BEGIN Available records

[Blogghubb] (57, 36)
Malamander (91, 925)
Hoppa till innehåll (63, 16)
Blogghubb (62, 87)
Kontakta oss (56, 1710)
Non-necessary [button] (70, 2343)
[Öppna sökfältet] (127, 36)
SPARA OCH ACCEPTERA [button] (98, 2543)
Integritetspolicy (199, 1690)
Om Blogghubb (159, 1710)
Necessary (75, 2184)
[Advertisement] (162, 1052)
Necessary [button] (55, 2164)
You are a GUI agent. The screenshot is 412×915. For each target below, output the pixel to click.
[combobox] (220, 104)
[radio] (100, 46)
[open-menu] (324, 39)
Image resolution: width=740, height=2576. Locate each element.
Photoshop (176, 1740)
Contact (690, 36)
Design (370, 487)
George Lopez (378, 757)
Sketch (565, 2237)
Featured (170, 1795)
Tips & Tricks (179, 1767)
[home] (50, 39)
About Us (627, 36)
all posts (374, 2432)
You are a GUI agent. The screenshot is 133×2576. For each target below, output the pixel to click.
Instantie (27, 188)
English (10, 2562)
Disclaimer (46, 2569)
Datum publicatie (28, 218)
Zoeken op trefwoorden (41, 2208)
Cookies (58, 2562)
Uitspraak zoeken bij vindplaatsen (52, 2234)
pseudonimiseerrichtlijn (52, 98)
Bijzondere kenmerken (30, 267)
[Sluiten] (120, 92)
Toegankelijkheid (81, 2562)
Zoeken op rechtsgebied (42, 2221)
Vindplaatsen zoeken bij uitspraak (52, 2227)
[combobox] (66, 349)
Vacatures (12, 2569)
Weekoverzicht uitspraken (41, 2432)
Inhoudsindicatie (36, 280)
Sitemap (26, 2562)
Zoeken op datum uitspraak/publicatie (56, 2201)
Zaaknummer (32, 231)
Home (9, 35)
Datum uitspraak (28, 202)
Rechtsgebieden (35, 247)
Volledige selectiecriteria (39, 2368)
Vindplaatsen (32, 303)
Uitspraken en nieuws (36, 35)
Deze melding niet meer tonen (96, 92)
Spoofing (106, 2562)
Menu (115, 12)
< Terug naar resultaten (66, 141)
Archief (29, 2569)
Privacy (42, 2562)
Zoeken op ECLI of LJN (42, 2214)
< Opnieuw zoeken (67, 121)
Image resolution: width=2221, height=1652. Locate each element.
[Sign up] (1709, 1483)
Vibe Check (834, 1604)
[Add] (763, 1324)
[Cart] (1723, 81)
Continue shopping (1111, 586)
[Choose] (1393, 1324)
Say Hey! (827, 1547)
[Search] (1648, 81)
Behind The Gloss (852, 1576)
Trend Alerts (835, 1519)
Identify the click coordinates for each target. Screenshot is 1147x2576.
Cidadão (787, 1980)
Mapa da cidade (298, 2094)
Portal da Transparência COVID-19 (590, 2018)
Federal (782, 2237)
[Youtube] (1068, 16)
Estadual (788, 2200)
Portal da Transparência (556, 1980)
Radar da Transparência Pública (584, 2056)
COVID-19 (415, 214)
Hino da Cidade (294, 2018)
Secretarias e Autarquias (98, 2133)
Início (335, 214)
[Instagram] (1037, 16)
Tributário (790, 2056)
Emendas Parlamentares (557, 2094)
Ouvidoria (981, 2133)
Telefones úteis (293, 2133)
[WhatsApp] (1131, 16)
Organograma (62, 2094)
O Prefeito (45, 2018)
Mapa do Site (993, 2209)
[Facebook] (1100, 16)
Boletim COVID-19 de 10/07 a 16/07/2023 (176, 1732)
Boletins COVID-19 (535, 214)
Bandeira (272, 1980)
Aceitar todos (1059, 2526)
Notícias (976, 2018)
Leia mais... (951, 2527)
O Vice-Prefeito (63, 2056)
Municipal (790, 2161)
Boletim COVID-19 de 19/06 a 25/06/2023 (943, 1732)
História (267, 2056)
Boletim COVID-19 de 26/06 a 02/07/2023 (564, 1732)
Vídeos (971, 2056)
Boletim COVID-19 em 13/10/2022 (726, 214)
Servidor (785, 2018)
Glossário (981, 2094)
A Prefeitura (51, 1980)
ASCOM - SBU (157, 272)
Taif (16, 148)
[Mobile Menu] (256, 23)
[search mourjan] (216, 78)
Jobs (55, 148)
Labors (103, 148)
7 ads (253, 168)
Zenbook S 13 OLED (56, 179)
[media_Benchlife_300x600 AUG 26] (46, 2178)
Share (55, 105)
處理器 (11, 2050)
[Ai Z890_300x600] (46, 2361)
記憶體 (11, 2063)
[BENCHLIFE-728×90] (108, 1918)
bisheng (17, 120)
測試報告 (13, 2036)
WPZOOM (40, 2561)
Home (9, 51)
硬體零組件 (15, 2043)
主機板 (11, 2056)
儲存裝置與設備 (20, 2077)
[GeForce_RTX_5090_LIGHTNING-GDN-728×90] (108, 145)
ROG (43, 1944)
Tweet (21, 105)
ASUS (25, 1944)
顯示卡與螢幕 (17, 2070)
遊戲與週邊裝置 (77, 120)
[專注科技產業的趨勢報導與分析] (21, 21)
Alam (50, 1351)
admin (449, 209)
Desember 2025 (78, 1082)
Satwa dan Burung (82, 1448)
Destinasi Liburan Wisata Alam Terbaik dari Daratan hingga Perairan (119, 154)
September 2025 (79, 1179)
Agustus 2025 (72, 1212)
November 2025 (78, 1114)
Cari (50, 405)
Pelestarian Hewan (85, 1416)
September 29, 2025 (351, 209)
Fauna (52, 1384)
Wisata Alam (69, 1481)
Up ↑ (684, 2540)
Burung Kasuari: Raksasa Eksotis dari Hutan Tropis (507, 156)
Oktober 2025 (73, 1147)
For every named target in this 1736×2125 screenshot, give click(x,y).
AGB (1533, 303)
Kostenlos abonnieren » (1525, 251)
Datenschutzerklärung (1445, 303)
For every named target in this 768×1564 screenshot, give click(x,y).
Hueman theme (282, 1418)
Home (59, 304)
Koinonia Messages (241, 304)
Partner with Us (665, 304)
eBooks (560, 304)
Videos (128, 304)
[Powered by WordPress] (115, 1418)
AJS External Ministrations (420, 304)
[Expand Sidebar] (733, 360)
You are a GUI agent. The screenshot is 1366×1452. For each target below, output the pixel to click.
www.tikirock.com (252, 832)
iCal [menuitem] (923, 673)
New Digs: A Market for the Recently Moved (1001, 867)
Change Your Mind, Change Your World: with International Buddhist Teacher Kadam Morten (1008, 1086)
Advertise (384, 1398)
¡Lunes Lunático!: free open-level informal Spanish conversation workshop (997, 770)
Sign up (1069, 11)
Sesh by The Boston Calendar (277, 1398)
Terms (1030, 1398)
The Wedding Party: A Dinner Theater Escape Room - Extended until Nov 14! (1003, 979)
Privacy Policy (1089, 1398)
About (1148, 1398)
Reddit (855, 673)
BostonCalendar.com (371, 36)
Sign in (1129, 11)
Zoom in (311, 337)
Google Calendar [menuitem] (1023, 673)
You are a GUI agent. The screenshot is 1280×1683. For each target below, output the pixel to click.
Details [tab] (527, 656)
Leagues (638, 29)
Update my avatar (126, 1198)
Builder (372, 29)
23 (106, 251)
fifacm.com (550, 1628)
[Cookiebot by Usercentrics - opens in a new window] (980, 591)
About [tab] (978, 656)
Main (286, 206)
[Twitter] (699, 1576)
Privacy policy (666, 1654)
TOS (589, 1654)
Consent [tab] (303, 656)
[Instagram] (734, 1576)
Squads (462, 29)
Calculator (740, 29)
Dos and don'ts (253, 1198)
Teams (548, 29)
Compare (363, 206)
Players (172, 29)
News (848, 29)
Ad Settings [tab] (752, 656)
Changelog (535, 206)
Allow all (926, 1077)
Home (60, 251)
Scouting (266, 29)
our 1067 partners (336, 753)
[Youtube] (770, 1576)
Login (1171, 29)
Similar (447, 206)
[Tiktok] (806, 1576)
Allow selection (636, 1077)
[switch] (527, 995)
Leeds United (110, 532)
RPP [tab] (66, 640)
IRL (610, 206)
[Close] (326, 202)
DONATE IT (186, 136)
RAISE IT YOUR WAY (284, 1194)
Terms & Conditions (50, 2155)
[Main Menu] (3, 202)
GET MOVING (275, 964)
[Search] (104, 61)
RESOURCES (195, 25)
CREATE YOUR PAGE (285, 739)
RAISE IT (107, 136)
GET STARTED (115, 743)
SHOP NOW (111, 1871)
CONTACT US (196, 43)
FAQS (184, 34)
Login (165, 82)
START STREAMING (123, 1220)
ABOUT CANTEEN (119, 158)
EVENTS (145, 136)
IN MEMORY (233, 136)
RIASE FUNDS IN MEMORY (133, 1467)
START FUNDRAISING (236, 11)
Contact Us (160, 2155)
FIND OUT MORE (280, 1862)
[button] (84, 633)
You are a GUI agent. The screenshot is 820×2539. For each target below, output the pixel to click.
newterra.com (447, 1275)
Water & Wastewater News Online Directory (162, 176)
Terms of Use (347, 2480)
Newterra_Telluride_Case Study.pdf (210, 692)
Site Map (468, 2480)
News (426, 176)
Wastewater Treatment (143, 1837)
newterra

END Available records

Problem: Above are records; repeat only the lines starting at the line with "7 ads (253, 168)" and ending at the line with "New Digs: A", exactly as they appear, both included.

Answer to the problem:
7 ads (253, 168)
Zenbook S 13 OLED (56, 179)
[media_Benchlife_300x600 AUG 26] (46, 2178)
Share (55, 105)
處理器 (11, 2050)
[Ai Z890_300x600] (46, 2361)
記憶體 (11, 2063)
[BENCHLIFE-728×90] (108, 1918)
bisheng (17, 120)
測試報告 (13, 2036)
WPZOOM (40, 2561)
Home (9, 51)
硬體零組件 (15, 2043)
主機板 (11, 2056)
儲存裝置與設備 (20, 2077)
[GeForce_RTX_5090_LIGHTNING-GDN-728×90] (108, 145)
ROG (43, 1944)
Tweet (21, 105)
ASUS (25, 1944)
顯示卡與螢幕 (17, 2070)
遊戲與週邊裝置 (77, 120)
[專注科技產業的趨勢報導與分析] (21, 21)
Alam (50, 1351)
admin (449, 209)
Desember 2025 (78, 1082)
Satwa dan Burung (82, 1448)
Destinasi Liburan Wisata Alam Terbaik dari Daratan hingga Perairan (119, 154)
September 2025 (79, 1179)
Agustus 2025 (72, 1212)
November 2025 (78, 1114)
Cari (50, 405)
Pelestarian Hewan (85, 1416)
September 29, 2025 (351, 209)
Fauna (52, 1384)
Wisata Alam (69, 1481)
Up ↑ (684, 2540)
Burung Kasuari: Raksasa Eksotis dari Hutan Tropis (507, 156)
Oktober 2025 (73, 1147)
For every named target in this 1736×2125 screenshot, give click(x,y).
AGB (1533, 303)
Kostenlos abonnieren » (1525, 251)
Datenschutzerklärung (1445, 303)
For every named target in this 768×1564 screenshot, give click(x,y).
Hueman theme (282, 1418)
Home (59, 304)
Koinonia Messages (241, 304)
Partner with Us (665, 304)
eBooks (560, 304)
Videos (128, 304)
[Powered by WordPress] (115, 1418)
AJS External Ministrations (420, 304)
[Expand Sidebar] (733, 360)
You are a GUI agent. The screenshot is 1366×1452. For each target below, output the pixel to click.
www.tikirock.com (252, 832)
iCal [menuitem] (923, 673)
New Digs: A Market for the Recently Moved (1001, 867)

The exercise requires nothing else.